** Information supplied follows **

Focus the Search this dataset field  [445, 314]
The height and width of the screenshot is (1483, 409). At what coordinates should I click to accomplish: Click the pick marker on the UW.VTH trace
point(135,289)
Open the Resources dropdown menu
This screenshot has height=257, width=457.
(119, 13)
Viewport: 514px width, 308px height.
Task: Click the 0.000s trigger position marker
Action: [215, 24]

** End of Information supplied **

Assignment ▸
Only the lines from the one containing "The height and" through the final line of the material should be printed, each word for word. Both of those lines count.

Answer area ▸
The height and width of the screenshot is (1483, 409). At what coordinates should I click to accomplish: Click the pick marker on the UW.VTH trace
point(135,289)
Open the Resources dropdown menu
This screenshot has height=257, width=457.
(119, 13)
Viewport: 514px width, 308px height.
Task: Click the 0.000s trigger position marker
Action: [215, 24]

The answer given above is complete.